- _SOURCE DOCUMENT_
_ _ _ _ _

# Dataset 
---------

In [1]:
import numpy as np 

Here are the three splits of the dataset; namely, training data, validation data, and test data.

In [2]:
train = np.load('./data/train.npz', allow_pickle=True) # train dataset
val = np.load('./data/val.npz', allow_pickle=True) # validation dataset 
test = np.load('./data/test.npz', allow_pickle=True) # test dataset 

We are using data based on rainfall during Hurricane Harvey

In [3]:
train = train['harvey']
val = val['harvey']
test = test['harvey']

Number of samples in each split.

In [4]:
len(train), len(val), len(test)

(1063, 228, 228)

Let's look at one sample

In [5]:
sample = train[0]

Each sample is a dictionary with the following keys

In [6]:
# static 
sample['static'].shape

(1519, 3)

`static` has two dimensions/axes: number of nodes/grid cells, and three features.  

* feature 1: DEM of cell  
* feature 2: Distance of cell to closest stream  
* feature 3: Manning's coefficient of friction of cell 

In [7]:
# seq 
sample['seq'].shape

(132,)

_ _ _ _ _

- _AVAILABLE DATA_
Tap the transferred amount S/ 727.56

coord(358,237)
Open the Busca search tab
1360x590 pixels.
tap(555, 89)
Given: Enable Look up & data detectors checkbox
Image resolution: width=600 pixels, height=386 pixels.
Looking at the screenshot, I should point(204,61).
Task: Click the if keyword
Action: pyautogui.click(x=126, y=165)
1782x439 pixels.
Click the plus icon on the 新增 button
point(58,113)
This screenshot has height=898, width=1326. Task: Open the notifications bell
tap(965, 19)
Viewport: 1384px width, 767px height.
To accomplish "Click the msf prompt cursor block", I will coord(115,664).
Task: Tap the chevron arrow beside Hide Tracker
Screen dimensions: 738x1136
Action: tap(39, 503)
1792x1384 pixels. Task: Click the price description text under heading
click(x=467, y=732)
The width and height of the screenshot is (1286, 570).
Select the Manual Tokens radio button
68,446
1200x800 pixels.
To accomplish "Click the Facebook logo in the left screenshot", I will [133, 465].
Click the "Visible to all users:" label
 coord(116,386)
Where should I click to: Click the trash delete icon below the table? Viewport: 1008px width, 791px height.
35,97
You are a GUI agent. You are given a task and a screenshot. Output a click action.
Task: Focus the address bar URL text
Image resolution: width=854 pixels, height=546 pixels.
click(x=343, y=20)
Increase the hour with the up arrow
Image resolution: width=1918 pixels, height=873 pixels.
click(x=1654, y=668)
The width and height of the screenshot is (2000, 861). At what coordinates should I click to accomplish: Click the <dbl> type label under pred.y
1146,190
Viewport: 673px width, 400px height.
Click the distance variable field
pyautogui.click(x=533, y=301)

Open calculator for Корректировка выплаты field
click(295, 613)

_ _ _ _ _

- _PROMPT 1_
Which three features of each grid cell does the Hurricane Harvey dataset notebook list for `static`?
- _PROMPT 2_
In the Hurricane Harvey dataset notebook, how many samples does the training split contain?
- _PROMPT 3_
Carry on the Hurricane Harvey dataset notebook from where it stops.

- _FINAL ANSWER 1_
- DEM of cell
- Distance of cell to closest stream
- Manning's coefficient of friction of cell

- _FINAL ANSWER 2_
1063

- _FINAL ANSWER 3_
`seq` has one dimension/axis: the time axis. This is boolean (True/False data), which becomes more relevant if many time-series are used in a batch for training. It is optional here because we are using one rainfall event (i.e., Hurricane Harvey)

In [8]:
# s_edges 
sample['s_edges'].shape

(5916, 2)

`s_edges` is the edge list of the sample.

In [9]:
# bin 
sample['bin'].shape

(1519, 132, 1)

`bin` (optional). Binary data for wet versus dry cells. It has three dimensions: number of nodes, time axis, and binary value (0 or 1).

In [10]:
# data 
sample['data'].shape

(1519, 132, 8)

`data` has three dimensions: number of nodes, time axis, and 8 features.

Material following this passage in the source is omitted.